WORK TO COMPLETE — Please continue the piece on why men resist asking for relationship help, starting right after its final sentence below. The rows that follow it are not part of that piece.

BEGIN EXCERPT PROVIDED

Men never ask for directions.
Its the most commonly heard and overused stereotype that seems to break past the borders of generation, race, and location. Whether this is the case for you, or for your partner, father, friend, or brother, this stereotype can tell us so much about the differences between men and women when dealing with relationship struggles.
One person knows that they are lost, and wants to seek help. The other person—who might not even believe that they are lost in the first place—is determined to find the right path, alone.
Why is it so common for men to insist upon “figuring things out” themselves? Where did this mentality come from? In a world where men are typically resistant to couples counseling or coaching, we have to ask ourselves this question:
What makes men so uncomfortable about asking for relationship help?
The answers I received from men seemed to fall into two categories:
1. Biological Differences
Even though we tend to think of ourselves as highly evolved, our biological roles still have a strong influence on personal behavior.
Evolutionarily, men played the role of the hunter and provider. This means that thousands of years of social and biological conditioning have taught men to question, or even to fight against, anything and anyone that poses a threat to that authoritative position.
In response to my question, some people told me that men were more independently driven with a pack-leader mentality. I even heard that men might be “more critical of psychological analysis,” meaning that seeking advice from an outsider, even a trained professional, would be threatening and emasculating. This is often rooted in feelings of embarrassment or shame caused by fear of exposing one’s personal problems to a stranger. Again, this goes back to the male focus on independence as a defining strength, whereas women have been more conditioned to rely on a community of support.
Obviously there are biological differences between men and women, which inherently play into different psychological motives and viewpoints. But there’s more to us than just a swirling pool of hormones and instinctual responses.

END EXCERPT PROVIDED
BEGIN RECORDS PROVIDED

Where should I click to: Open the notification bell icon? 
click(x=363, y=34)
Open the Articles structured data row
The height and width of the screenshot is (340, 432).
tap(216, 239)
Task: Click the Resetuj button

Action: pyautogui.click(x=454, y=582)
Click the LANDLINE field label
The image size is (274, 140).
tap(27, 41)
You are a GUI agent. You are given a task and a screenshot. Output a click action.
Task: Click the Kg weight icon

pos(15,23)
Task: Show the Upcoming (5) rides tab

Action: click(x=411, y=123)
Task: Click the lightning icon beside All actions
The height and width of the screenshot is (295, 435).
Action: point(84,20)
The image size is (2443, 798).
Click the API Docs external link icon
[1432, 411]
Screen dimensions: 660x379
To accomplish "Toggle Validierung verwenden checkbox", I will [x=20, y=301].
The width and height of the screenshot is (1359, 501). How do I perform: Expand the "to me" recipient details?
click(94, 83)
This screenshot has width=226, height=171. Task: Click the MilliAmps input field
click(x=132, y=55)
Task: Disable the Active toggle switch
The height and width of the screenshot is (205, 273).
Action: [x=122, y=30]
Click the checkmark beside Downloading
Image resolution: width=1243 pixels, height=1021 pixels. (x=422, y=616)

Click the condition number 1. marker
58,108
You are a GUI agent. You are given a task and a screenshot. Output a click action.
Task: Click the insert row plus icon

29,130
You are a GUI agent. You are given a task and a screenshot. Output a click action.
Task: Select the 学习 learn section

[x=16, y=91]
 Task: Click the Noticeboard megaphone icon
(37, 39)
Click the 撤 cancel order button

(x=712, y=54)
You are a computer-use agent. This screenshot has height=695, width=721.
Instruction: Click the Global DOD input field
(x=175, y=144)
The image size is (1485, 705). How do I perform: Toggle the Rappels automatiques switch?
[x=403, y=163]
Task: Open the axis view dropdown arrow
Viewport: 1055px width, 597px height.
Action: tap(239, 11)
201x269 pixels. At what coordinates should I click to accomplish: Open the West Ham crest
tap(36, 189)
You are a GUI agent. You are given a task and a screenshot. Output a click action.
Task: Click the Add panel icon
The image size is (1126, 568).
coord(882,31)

END RECORDS PROVIDED

WRITTEN REPLY —
2. Learned and Reinforced Behavior
Our biological roles may influence our personal behavior, but we are also taught to inhabit a certain set of behaviors and beliefs based on our identified sex.
As I continued posing the question “Why are men typically more resistant to seeking relationship help,” the most interesting response I received spoke directly to a socially learned concept.
He said, “I think men are less confident in their ability to change certain behavior.”
At first, I was totally baffled. But as we continued talking, things started making more sense. “Boys will be boys” is just one of many gender biased phrases that may sound like a harmless and innocent commentary on biological differences, but in reality it teaches the dangerous idea that men have an inability to control their actions. We teach boys that they are independent, hormone-driven authority figures that have uncontrollable urges for power and dominance, just as we teach girls that they are emotional, irrational, and physically dependent. And this can cause deeply rooted psychological separations, socially and individually.
But if we want our society to move past the limitations of biological and gender based roles, men need to redefine what it means to “be a man.” And one way to do this is to reevaluate the mentality causing them to resist relationship help.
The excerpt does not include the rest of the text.